:: Data supplied

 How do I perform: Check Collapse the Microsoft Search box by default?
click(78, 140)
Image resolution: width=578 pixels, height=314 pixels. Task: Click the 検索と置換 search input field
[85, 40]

::::
:: Data supplied

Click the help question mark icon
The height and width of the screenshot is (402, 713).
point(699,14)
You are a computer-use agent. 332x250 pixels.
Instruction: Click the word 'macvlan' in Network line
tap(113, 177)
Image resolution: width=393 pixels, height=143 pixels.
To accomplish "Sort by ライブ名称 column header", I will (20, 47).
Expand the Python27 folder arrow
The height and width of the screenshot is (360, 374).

::::
:: Data supplied

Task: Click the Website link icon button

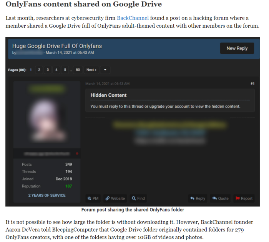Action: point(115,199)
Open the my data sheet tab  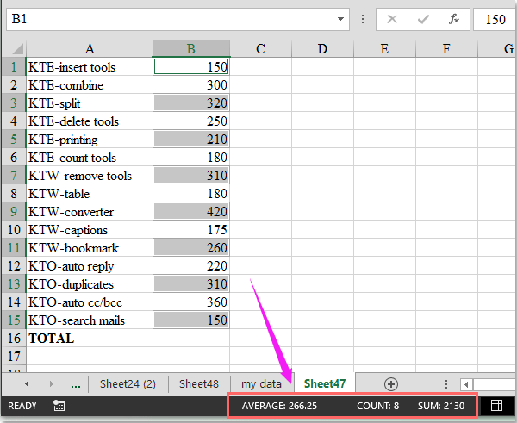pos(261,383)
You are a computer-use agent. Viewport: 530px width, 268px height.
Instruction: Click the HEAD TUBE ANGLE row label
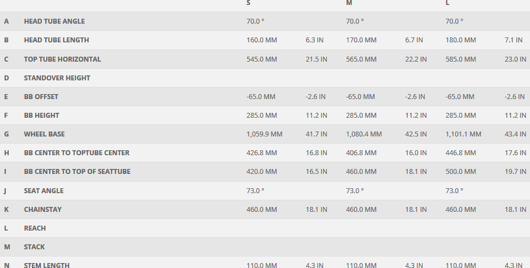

::::

- _Exercise requirements_
Please retype the items from the line with "Expand the Python27 folder arrow" to the line with "The height and width of the screenshot is (360, 374).", keeping every character unchanged.

- _Final result_
Expand the Python27 folder arrow
The height and width of the screenshot is (360, 374).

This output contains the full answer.